Iran mulls Russian use of airbase for Syria strikes

Iran mulls Russian use of airbase for Syria strikes
Russian warplanes briefly conducted operations over Syria from the Hamadan base in Western Iran in August. Iran's defence minister has said this could become a permanent arrangement
2 min read
26 November, 2016
Russia has plans to expand its military presence in the Mediterranean and Middle East [Getty]
Russian war planes could use Iran as a launch pad for air strikes on rebels in Syria, following an announcement by Tehran that it might welcome a fixed presence in the country from Moscow's armed forces.

Iranian Defence Minister Hossein Dehghan said on Saturday that Iranian authorities were considering allowing Russia to use the Hamadan airbase in western Iran.

"If the situation and conditions [in Syria] demand to provide the support, we will do this job," Dehghan, was reported to have said by the Tasnim news agency.  

Iran briefly permitted Russia to operate from Hamadan in mid-August for a week-long period.

Tehran has also expressed interest in purchasing Sukhoi Su-30 Flanker fighter jets from Moscow. 

A number of Iranian military figures have visited Moscow this year to discuss potential purchases aimed at upgrading the Iranian airforces capabilities.
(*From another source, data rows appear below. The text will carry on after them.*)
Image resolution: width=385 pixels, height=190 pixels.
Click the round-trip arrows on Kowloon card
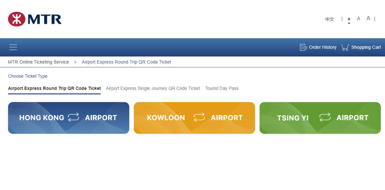pyautogui.click(x=199, y=117)

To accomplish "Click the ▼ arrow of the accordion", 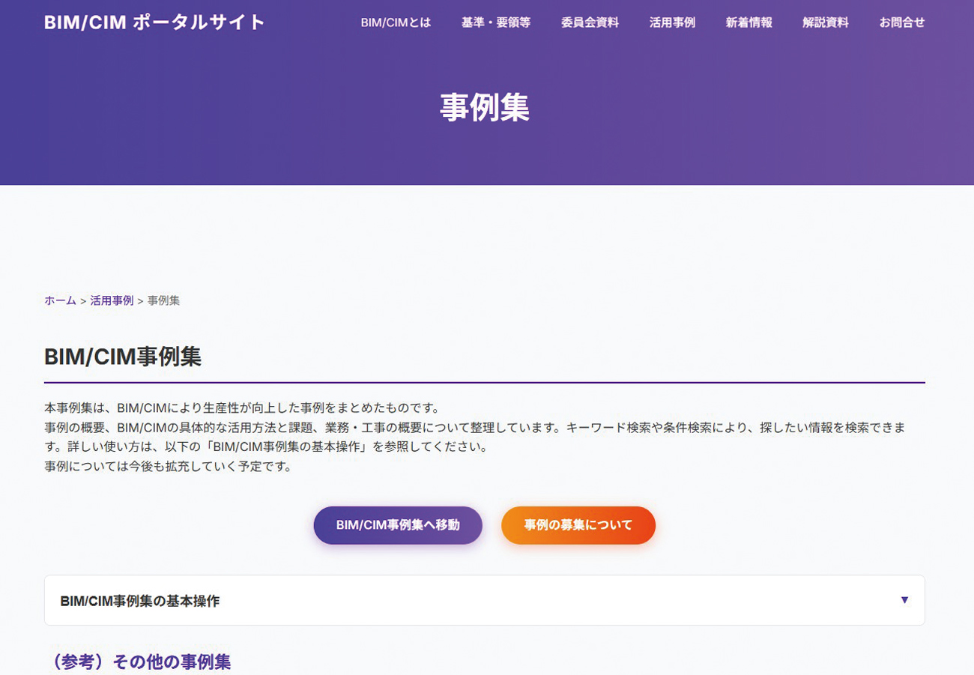I will coord(904,600).
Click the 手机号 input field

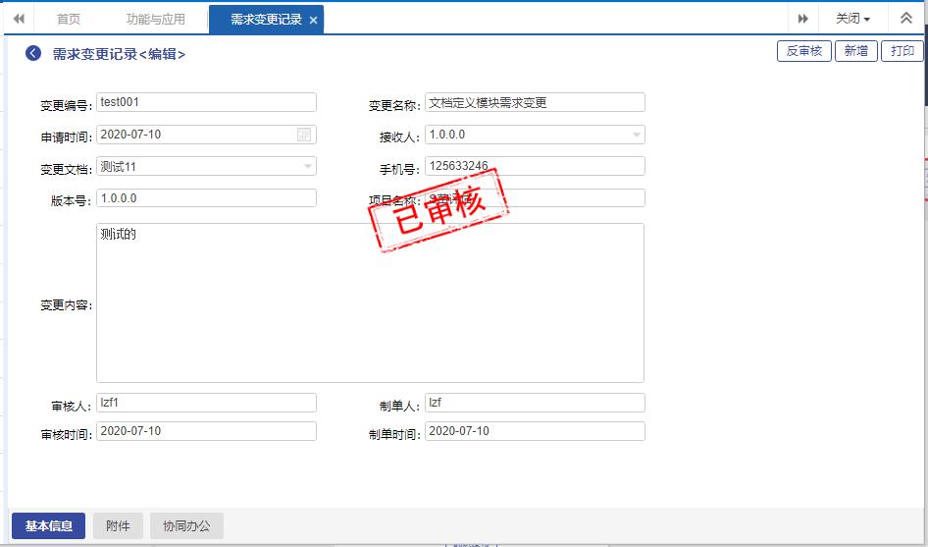[x=535, y=166]
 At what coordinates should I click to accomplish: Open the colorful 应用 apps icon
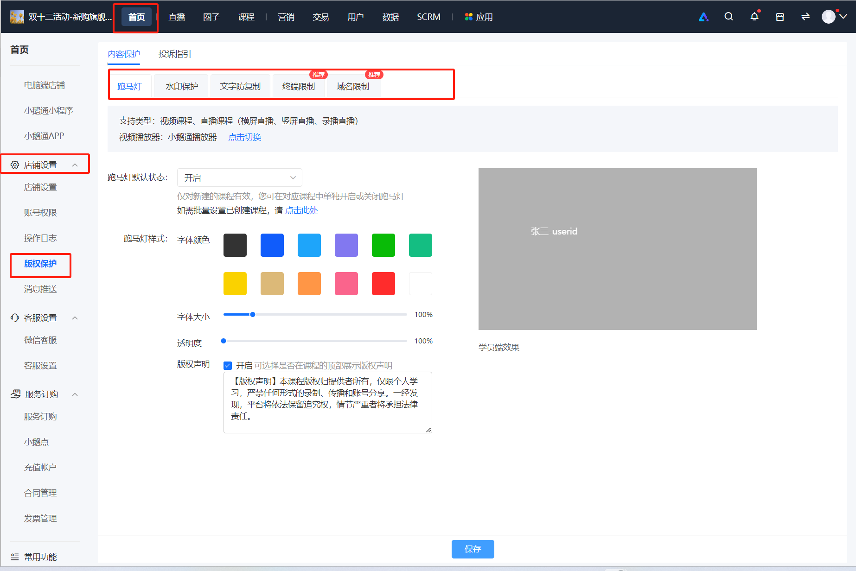469,17
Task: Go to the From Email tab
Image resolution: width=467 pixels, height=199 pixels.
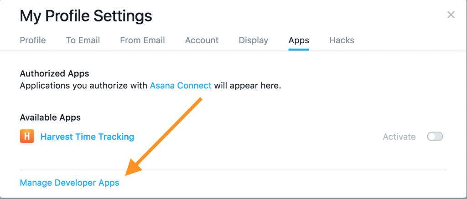Action: (142, 41)
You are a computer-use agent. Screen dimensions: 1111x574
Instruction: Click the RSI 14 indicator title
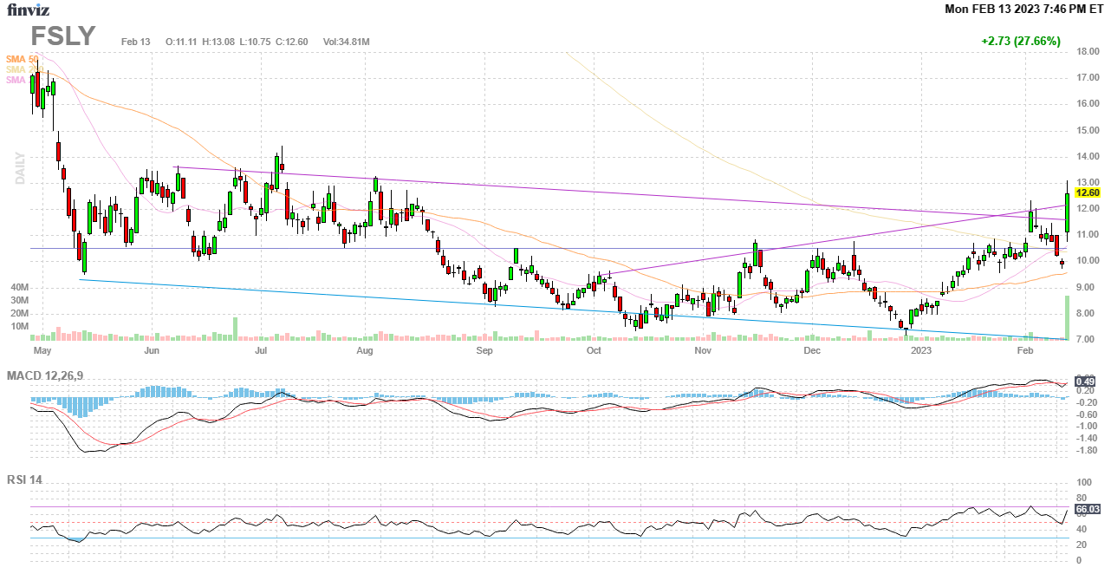(24, 479)
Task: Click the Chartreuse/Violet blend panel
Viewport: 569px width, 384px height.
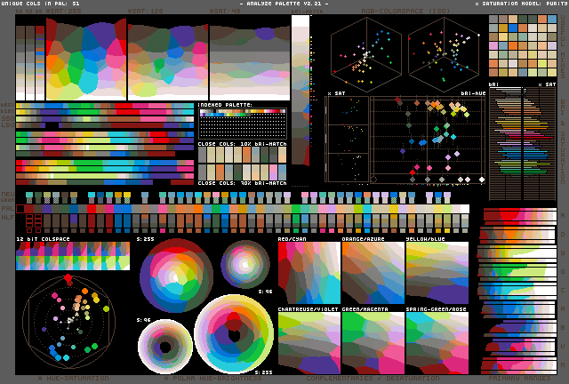Action: pyautogui.click(x=309, y=343)
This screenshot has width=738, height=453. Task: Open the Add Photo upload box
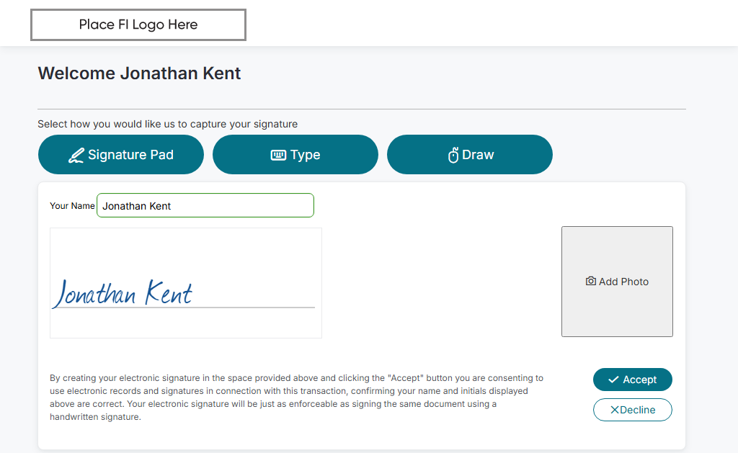617,282
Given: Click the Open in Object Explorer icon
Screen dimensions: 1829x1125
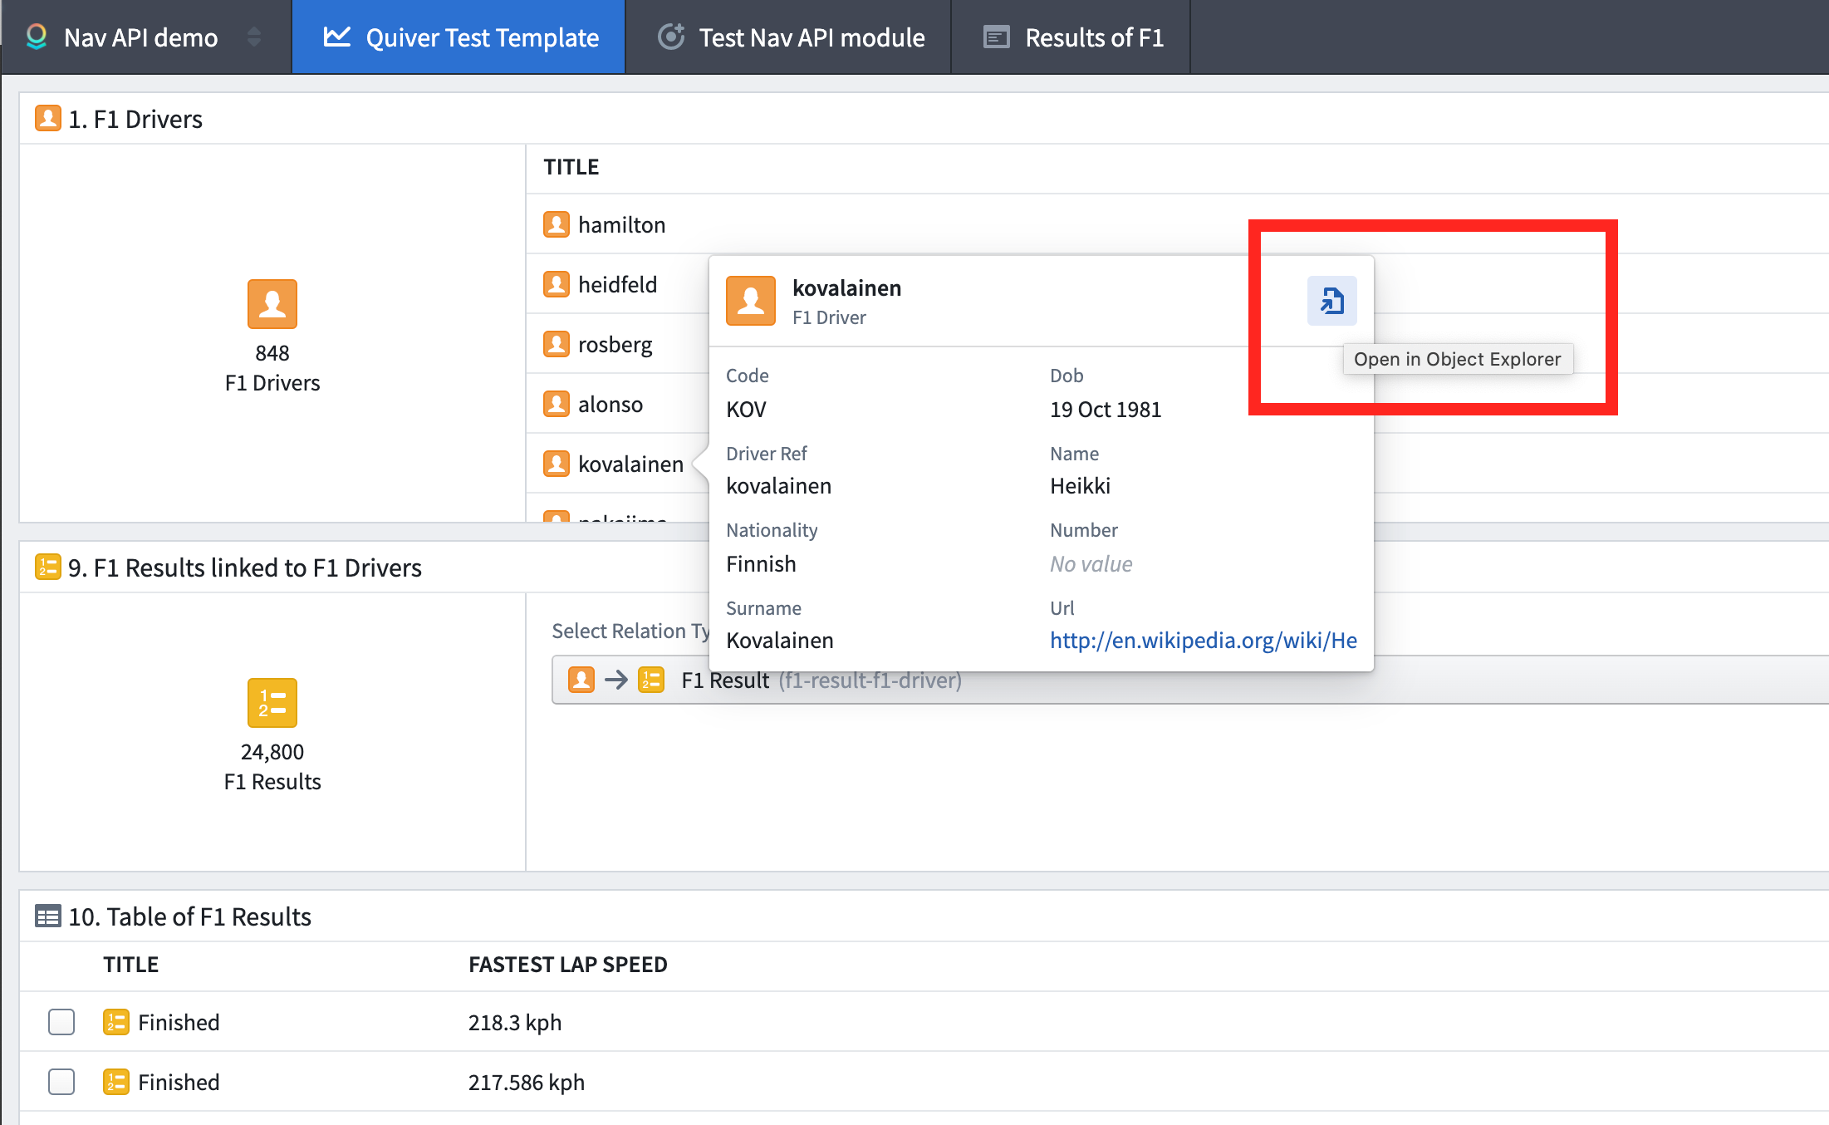Looking at the screenshot, I should click(x=1332, y=301).

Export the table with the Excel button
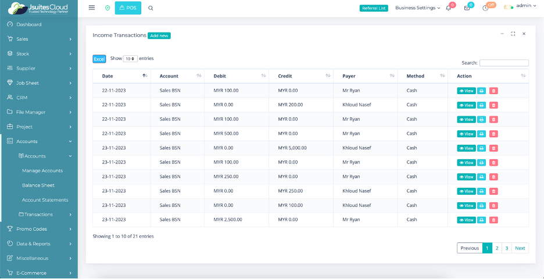coord(99,59)
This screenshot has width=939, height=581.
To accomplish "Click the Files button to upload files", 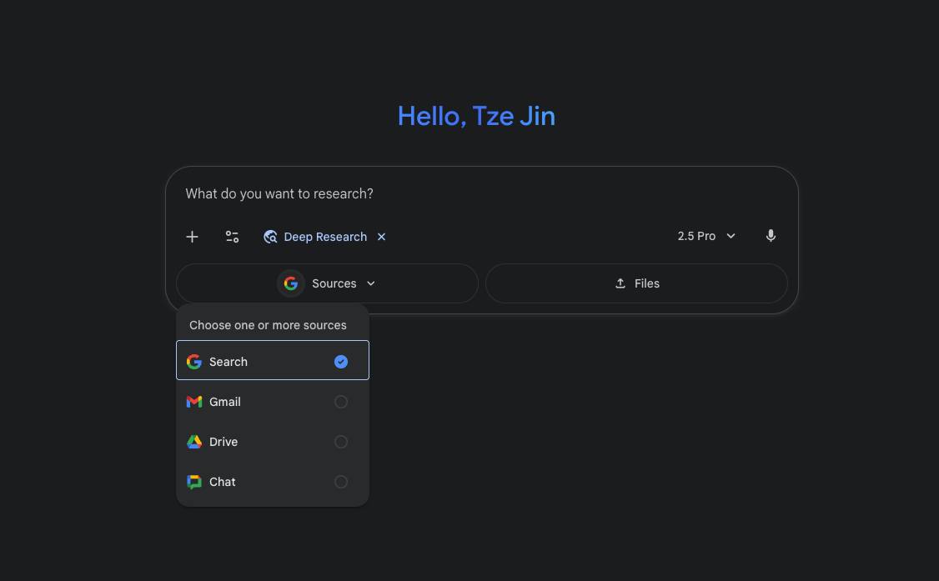I will (x=636, y=283).
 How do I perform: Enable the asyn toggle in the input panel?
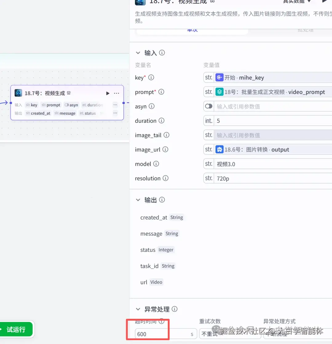(208, 106)
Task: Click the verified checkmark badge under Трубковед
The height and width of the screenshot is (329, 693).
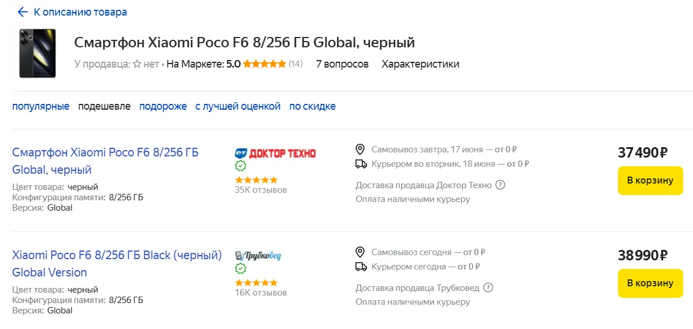Action: click(x=241, y=269)
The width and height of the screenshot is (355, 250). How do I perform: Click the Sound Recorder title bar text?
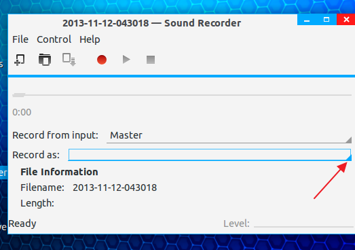[x=151, y=23]
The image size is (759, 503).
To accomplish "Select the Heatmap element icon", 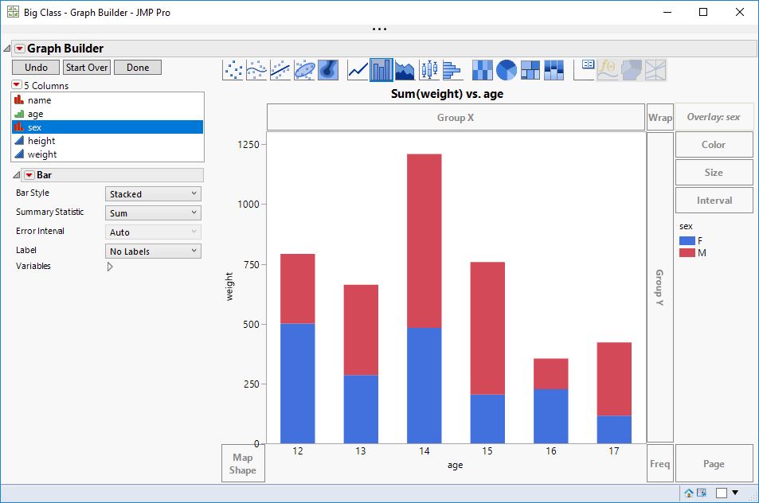I will coord(482,68).
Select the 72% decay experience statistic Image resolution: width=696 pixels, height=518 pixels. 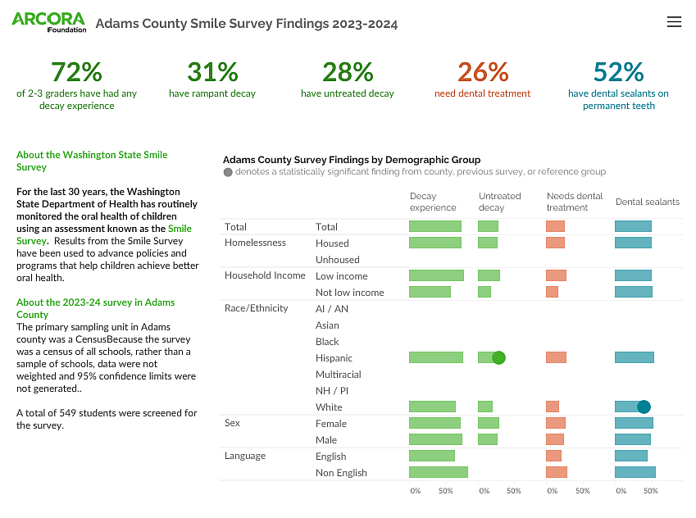pos(77,72)
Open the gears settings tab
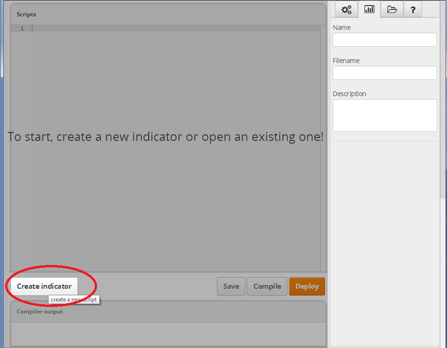This screenshot has width=447, height=348. pyautogui.click(x=347, y=9)
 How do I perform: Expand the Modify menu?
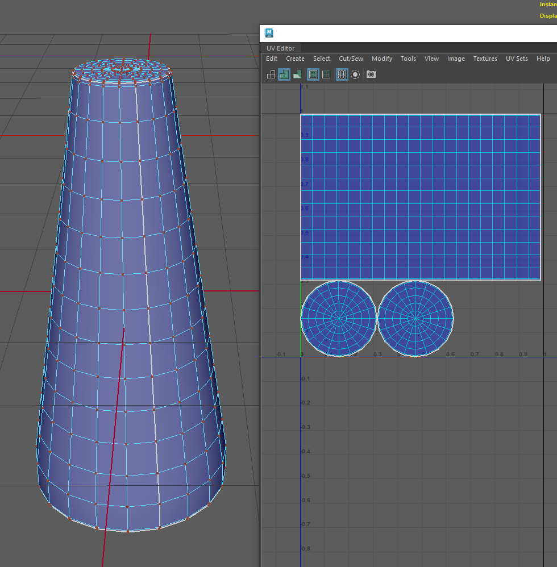click(x=382, y=59)
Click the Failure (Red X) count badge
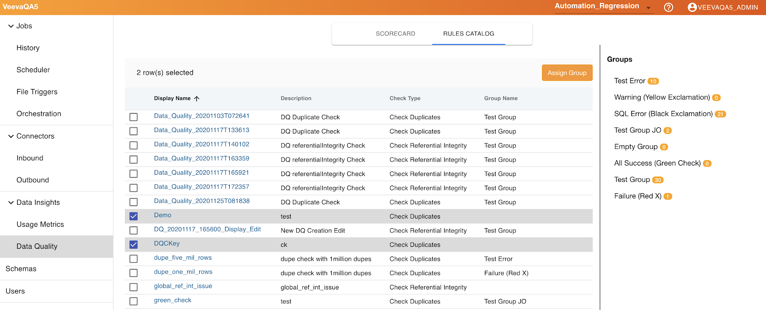766x310 pixels. [667, 197]
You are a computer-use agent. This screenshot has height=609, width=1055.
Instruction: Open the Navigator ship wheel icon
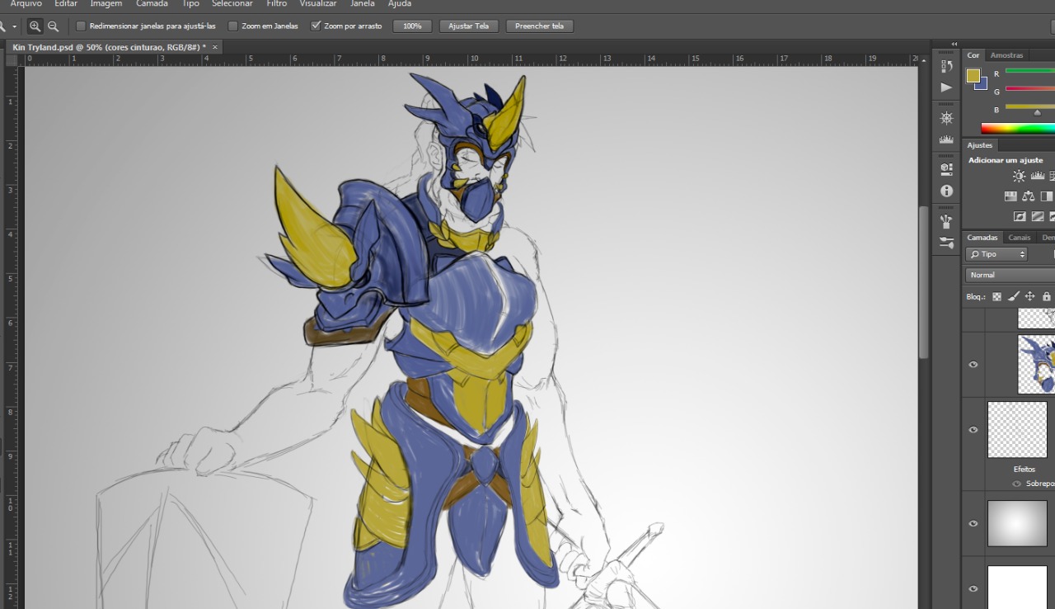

Both countries are firm backers of the regime of Syrian President Bashar al-Assad, and have deployed military personnel to Syria to support the regime.

Damascus has been embroiled in a six-year civil war that has cost 400,000 lives, the vast majority caused by regime bombing. 

In recent weeks Russia has announced plans to expand its military presence in the Mediterranean and Middle East regions, with plans to expand pre-existing naval and air force facilities in the coastal Latakia province of western Syria. 

Iranian and Russian-backed troops have been acused of violations of international law and war crimes in Syria, while over 1,000 Iranian-sponsored combatants are said to have died in Syria.

Moscow's aerial campaigns over the war-torn country have resulted in thousands of civilian casualties.